Transwell permeable support membranes

For staining and imaging, organoids were allowed to adhere ON onto transwell-permeable support membranes (Corning) in 12-well plates coated with 100% Matrigel. The next day, they were fixed with 4% PFA (10 min). Cells were permeabilized with 3% Triton-X 100 for 10 min and incubated ON with blocking buffer containing 2% BSA and 0.01% Triton-X 100. Primary antibodies were incubated ON at 4°C (1:200 dilution). Anti-Sox2 (mouse, BD Bioscience), anti-Pou4f3/Brn-3c (mouse, Santa Cruz Biotechnology) anti-Myo7a (rabbit, Enzo Life Sciences) and anti-p27/Kip1 (rabbit, Abcam). Organoids were then rinsed and incubated ON with the secondary antibodies as described above. For FM1-43 uptake, organoids were first incubated with Hoechst (10 μg/ml), 30 min at 37°C, then a brief incubation FM1-43 (5 μM; Life Technologies) for 30 s, and washed twice before fixation (4% PFA). To image organoids, inserts were placed face down in a 24 well glass bottom plate (MatTek) and imaged on a Zeiss LSM710 laser scanning microscope (5 μm Z-stacks intervals). Compiled Z-projections were processed (FIJI, ver2.0) and hair cells quantified on individual planes with manual cell counter plugin, by evaluation of cytosolic expression and nuclear exclusion of Myo7a. Organoid volumes were estimated from the sum of the product of the area of the organoid (at each plane) and the Z stack height.

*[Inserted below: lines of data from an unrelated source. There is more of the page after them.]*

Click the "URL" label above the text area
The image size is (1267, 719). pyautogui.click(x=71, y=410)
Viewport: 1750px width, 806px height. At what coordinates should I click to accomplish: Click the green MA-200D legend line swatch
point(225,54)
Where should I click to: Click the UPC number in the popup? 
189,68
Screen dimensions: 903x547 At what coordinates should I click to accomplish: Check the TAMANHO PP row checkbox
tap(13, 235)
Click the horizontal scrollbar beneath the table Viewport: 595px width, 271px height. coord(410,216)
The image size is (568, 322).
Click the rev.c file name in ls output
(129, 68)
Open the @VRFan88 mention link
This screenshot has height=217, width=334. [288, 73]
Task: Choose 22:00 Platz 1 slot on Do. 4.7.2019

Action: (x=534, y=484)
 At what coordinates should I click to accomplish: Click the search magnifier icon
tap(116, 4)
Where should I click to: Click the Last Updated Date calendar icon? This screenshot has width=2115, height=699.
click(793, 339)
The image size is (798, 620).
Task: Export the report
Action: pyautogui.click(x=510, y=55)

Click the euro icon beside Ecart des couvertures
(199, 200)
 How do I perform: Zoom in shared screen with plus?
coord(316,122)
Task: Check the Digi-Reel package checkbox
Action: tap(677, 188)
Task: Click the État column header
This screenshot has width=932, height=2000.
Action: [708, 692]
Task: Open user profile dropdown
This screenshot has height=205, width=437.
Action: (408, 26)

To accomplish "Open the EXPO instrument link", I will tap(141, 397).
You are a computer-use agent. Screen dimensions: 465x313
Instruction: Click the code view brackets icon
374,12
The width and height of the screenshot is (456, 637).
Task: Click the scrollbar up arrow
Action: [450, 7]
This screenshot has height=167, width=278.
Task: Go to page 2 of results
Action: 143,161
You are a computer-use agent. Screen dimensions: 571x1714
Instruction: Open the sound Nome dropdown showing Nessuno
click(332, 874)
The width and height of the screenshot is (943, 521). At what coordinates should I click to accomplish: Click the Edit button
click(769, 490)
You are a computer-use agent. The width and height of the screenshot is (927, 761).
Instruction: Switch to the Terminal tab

Organoids expanded for 2 weeks were plated on transwell-permeable support membranes (Corning) in 12-well plates. 100 µl of 50% Matrigel was used to pre-coat each insert for 30 min before plating the organoids. This coating facilitated the immobilization of the organoids at the bottom of the insert. EPCAM-sorted cells were cultured in the lower compartments at 70%–100% confluency directly on plastic. Supplemented DMEM-F12 medium was further supplemented when indicated, with 1 μM LY411575 and left unchanged for 7 days. The medium was then refreshed by replacing 50% of the medium with fresh one (DMEM-F12 with B27 and N2, lacking growth factors) and re-adding LY411575 (1 μM) every 3–4 days. Organoids were fixed and immunostained for characterization as described above.